Послаблений нам никаких не было. Нам было хуже, чем мужчинам. Но я ни разу не сомневалась, правильно ли я сделала, что пошла в армию. Я все время гордилась, что я в армии, что я на фронте боролась! Я все время гордилась этим. И сейчас горжусь!
Хотя если честно говорить, то на Дальнем Востоке мы жили очень хорошо! Во-первых, питание было совсем другое, и почему-то категория выше: нам на фронте хлеба давали 700 граммов, эти брикеты гречневые или пшенные — и всё. Потому что то кухня приехать не может, то ее разобьют. Брикет погрызешь, вроде бы и ты сыт. А когда мы несли гарнизонную службу, то обеды сами себе готовили. Продукты были всегда хорошие. Нам давали табак по 12 пачек в месяц. Когда нас сняли с фронта, почти все бросили курить. На передовой мы курили, потому что там холод, голод. У нас, наверно, оставалось курящих, ну, человек пять изо всей роты. Так мы эту махру меняли на молоко. Рисовая каша у нас была на молоке! Кроме того, когда мы только приехали, нам прислали Караохова с лошадью из Читы, — он у нас неделю жил, и мы ездили за дровами на зиму. В первую поездку мы увидели диких козлов. У нас была такая Стюрка Валуйских, с Вологды. Мы с ней на следующий день поехали, взяли винтовку — и убили козла. Значит, у нас килограммов 20 мяса есть! Был и еще источник продуктов. Некоторые эшелоны сопровождали наши ребята с батальона. Однажды получилось так, что на платформе с мешками с горбушей холодного копчения стоял наш парень. Он крикнул нашей девушке: «Часовой, часовой, дать рыбки?» А ему что, жалко, что ли? Она, естественно, согласилась. И он два мешка килограммов по двадцать пять каждый нам бросил… Да, в последнее время мы жили хорошо…

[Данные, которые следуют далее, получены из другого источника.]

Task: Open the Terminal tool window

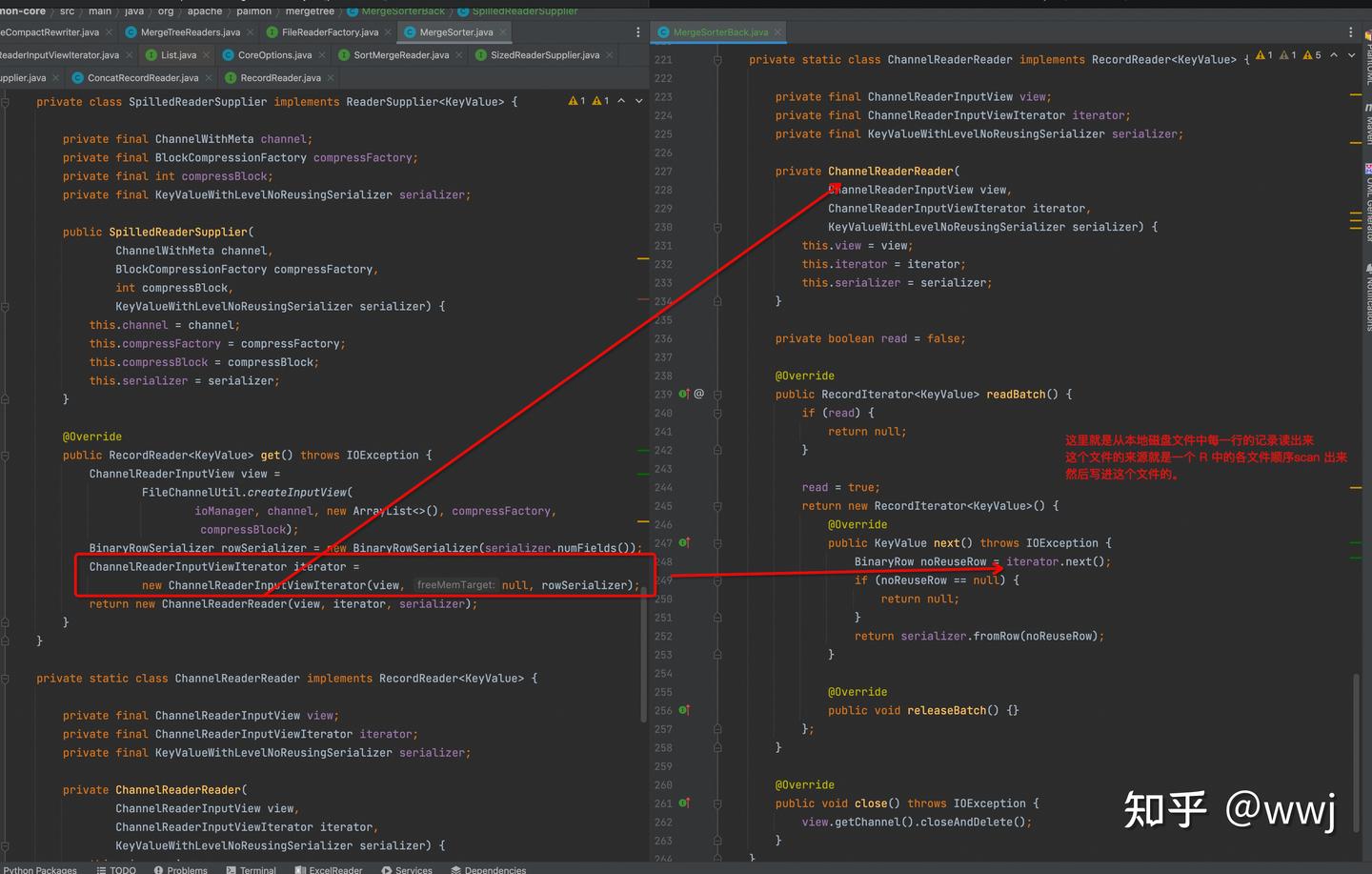Action: 252,869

— А как вы считаете, женщин надо было призывать?
— Я считаю, надо было, но не всех! Тех, кто желал, кто хотел, — надо призывать, потому что от них будет толк! А тех, кого силой призвали, она будет избегать всех тяжестей, трудностей. Вот были, например, у нас в полку соревнования. Там и бег, и гранаты метать, и прыжки в длину, и прыжки в высоту. И вот были девочки, которые не могли. А мне же хотелось, чтобы моя рота была впереди, — как же так?! И я за них выступала. То гимнастерку чью-нибудь с такими погонами надену, то гимнастерку сниму. То пилотку надену, то берет (я ходила в пилотке, а береты не носила). Вот я за кого-то бегала, прыгала, все делала, чтобы у меня моя рота не была последней.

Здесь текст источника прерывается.